There is good fishing to be had in the neighborhood of Sydney, and one day toward the end of the third week and close now to the time of the sailing of the Southern Cross, he met an individual on one of these fishing excursions, a joyous and friendly personage who, returning with him to Sydney, proposed drinks and led the way into a bar.

Floyd was not a drinking man, but the best of men make mistakes, and the hot air of the bar, the friendliness of his new companion, the pleasure of having some one to talk to, and the strength of the whisky had their effect. He had not eaten since breakfast.

Presently he found himself one of a mixed company. His first acquaintance had departed, yet he did not trouble about that. He scarcely recognized the fact, and presently he recognized nothing. He had been doped. One of these new friends had done the business, and an hour later he found himself lying on a couch in Hakluyt's inner office, of all places in the world, his pockets empty and his throat like a fiery furnace.

He recognized at once his position. He had been robbed and left in the street and had managed to reach Hakluyt's by that instinct for a known place common to homing pigeons and drunken men, an instinct that in the man is much more tricky than in the bird, as in the case of Floyd, who, instead of finding himself in his rooms, found himself at Hakluyt's.

His mind, as he lay there on the couch, was terribly lucid. He remembered everything up to a certain point.

It was still daylight, so that his intoxication must have passed away very quickly, as it does in those instances where it is produced by a doper and through the medium of a "knock-out drop" placed in the victim's drink; but Floyd knew nothing of this. He did not suspect that he had been doped by some scoundrel for the purpose of robbery. He only recognized that he had been drunk and incapable, and, to use the old term so unfair to animals, had made a beast of himself.

The awful depression that comes after drink or drugs had a hold upon him, and the unfair spirit that waits upon depression of this sort began to exercise its power.
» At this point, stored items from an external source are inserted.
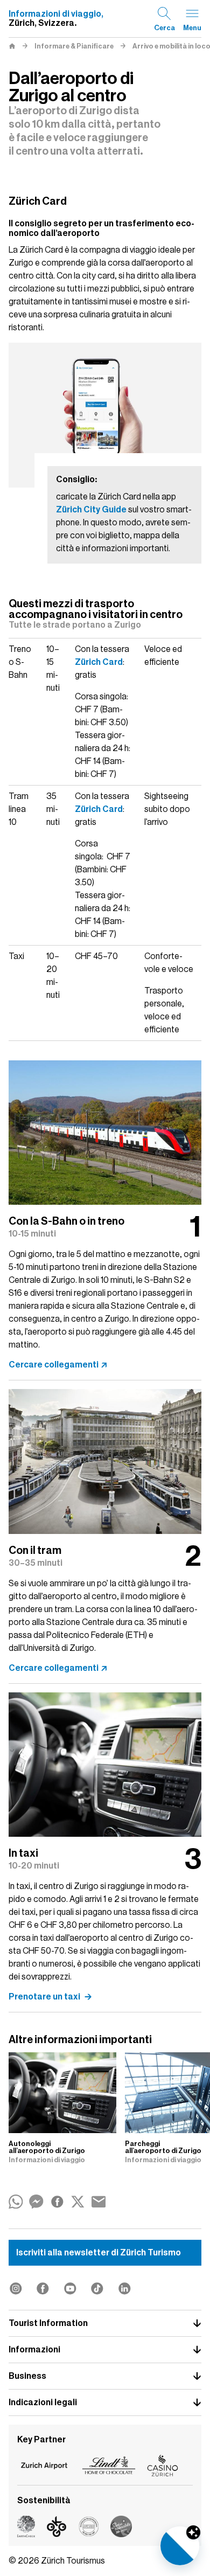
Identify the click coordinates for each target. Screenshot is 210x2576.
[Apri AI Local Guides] (179, 2545)
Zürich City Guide (91, 509)
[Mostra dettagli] (193, 2532)
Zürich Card (99, 662)
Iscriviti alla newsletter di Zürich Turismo (98, 2252)
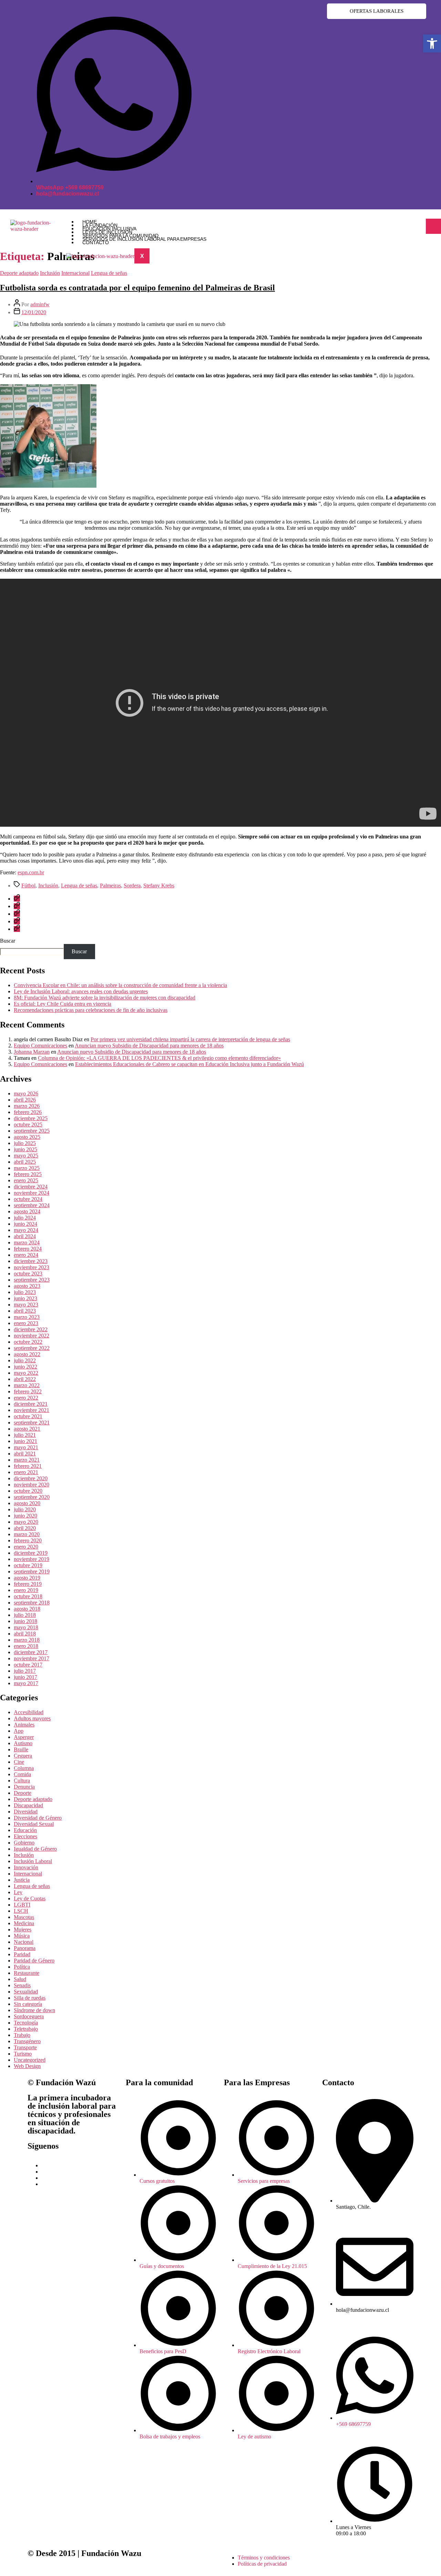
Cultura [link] (22, 1780)
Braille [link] (21, 1749)
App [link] (18, 1731)
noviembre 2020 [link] (31, 1485)
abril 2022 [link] (25, 1379)
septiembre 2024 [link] (32, 1205)
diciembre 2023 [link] (31, 1261)
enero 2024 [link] (26, 1255)
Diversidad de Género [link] (38, 1818)
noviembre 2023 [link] (31, 1267)
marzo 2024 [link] (27, 1242)
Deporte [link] (22, 1793)
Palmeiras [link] (110, 885)
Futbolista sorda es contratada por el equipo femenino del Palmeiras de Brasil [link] (137, 287)
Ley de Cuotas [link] (29, 1898)
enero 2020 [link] (26, 1547)
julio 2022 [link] (25, 1360)
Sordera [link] (132, 885)
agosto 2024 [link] (27, 1211)
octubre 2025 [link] (28, 1124)
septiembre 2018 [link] (32, 1602)
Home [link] (89, 222)
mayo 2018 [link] (26, 1627)
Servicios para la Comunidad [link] (120, 235)
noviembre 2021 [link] (31, 1410)
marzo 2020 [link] (27, 1534)
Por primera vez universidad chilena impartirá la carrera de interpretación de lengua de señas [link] (190, 1039)
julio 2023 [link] (25, 1292)
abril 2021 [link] (25, 1453)
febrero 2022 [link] (28, 1391)
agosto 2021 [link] (27, 1429)
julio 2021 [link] (25, 1435)
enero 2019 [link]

It showed him the vision of Isbel standing on the reef against a background of blue and burning sea; it showed him the coconut trees and breadfruits, their fronds and foliage moving in the wind; it showed him all that was brilliant and fresh and pure in that extraordinary life through which he had passed out there, away from civilization and its dirt, and then it showed himself lying in Hakluyt's dusty office recovering from drink and fortunate in not having been jailed.

It seemed to his simple mind that he had sinned against Isbel and that he never, never could rise from his degradation and look in her face again. All his homesickness for the island came upon him like a wave, and he was endeavoring to raise himself on his arm to leave the couch when a voice from the outer office made him lie down again.